B&F lo ha incontrato in occasione della presentazione, organizzata
da Hsbc, del nuovo indice S&P Cti dedicato alle commodity, su cui la
banca inglese ha strutturato un proprio fondo.
Mr. Sperandeo, ci sono comparti specifici da privilegiare in questo
momento? Non mi reputo un grande analista, quindi in generale compro
l’intero indice, non i singoli settori. In questo modo mi assumo il
rischio sistematico dell’investimento in titoli azionari, ma almeno
evito quello specifico fornito dai singoli comparti.
A parte Wall Street cosa pensa dell’azionario europeo? Ci sono tre
indici che mi sembrano più interessanti di altri, il Cac francese,
il Ftse inglese e l’Ibex spagnolo. Anche il Dax mi piace, ma per
entrare su questo mercato aspetterei un segnale preciso.
Un segnale tecnico? No, una mossa del «tedesco» Jean-Claude Trichet.
Ma se è francese... Lo so, ma visto l’atteggiamento che ha in tema
di tassi e inflazione direi che è molto più tedesco della
Bundesbank. Un dollaro sotto 1,60 nei confronti dell’euro è
insostenibile nell’Eurozona e minaccia di mandare in stallo
l’economia. E così Trichet prima o poi, ma io credo abbastanza a
breve, sarà costretto ad abbassare i tassi di interesse. A quel
punto anche il Dax tornerà interessante: la Germania ha il maggior
export al mondo e non potrà che trarre beneficio da un
riallineamento verso il basso dell’euro.
Cosa pensa, invece, di quanto sta facendo la Fed?

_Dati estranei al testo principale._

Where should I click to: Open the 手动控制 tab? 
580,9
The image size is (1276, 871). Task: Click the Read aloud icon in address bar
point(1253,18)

Negli Stati Uniti
è un anno elettorale, non va dimenticato. E quindi tutto quello che
si vuole lo si chiede alla politica e in genere lo si ottiene senza
particolari problemi (???). Bernanke, da parte sua, non ha lesinato.

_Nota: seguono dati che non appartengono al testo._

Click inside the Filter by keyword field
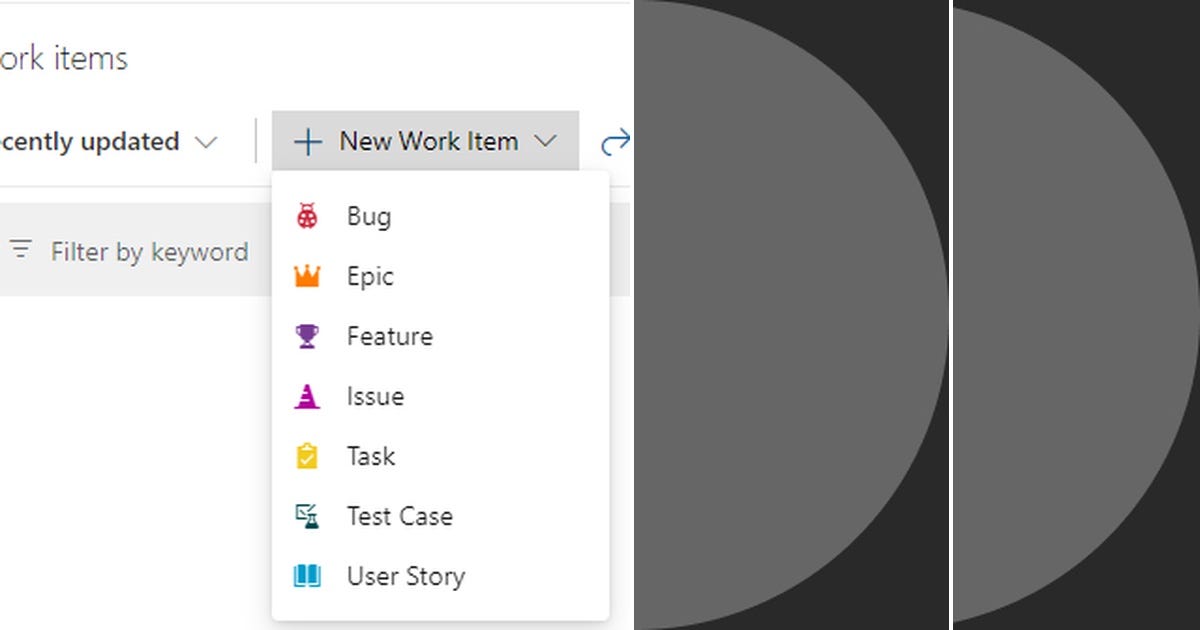Image resolution: width=1200 pixels, height=630 pixels. point(150,251)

La politica del denaro facile della Federal reserve sta comunque
ottenendo i propri effetti. E i primi risultati si vedono proprio a
Wall Street. Certo, l’altra faccia della medaglia è rappresentata
dall’obbligazionario: con questi tassi e la liquidità che la Fed ha
immesso nel sistema, preferisco tenermi ben lontano da Treasury e
T-Bond.
La recessione a suo giudizio, sarà breve o prolungata? Propendo per
un periodo breve. Motivo per cui le commodity rimangono un asset
class assolutamente da tenere. Il petrolio lo vedo già a 135 dollari
al barile. Più in generale rimango convinto che anche sui metalli
preziosi e industriali, sia in atto un bull market di lungo periodo.

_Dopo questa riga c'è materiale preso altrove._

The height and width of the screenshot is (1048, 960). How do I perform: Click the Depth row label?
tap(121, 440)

E che le prese di profitto recenti, che giudico semplici correzioni,
siano interessanti occasioni per accumulare.
Per quali motivi è così bullish? L’abbondante liquidità immessa nel
sistema e l’inflazione in crescita sono un cocktail ideale per le
materie di base. E l’offerta stagnante, combinata a una domanda
crescente, gettano solo altra benzina sul fuoco, per restare in tema.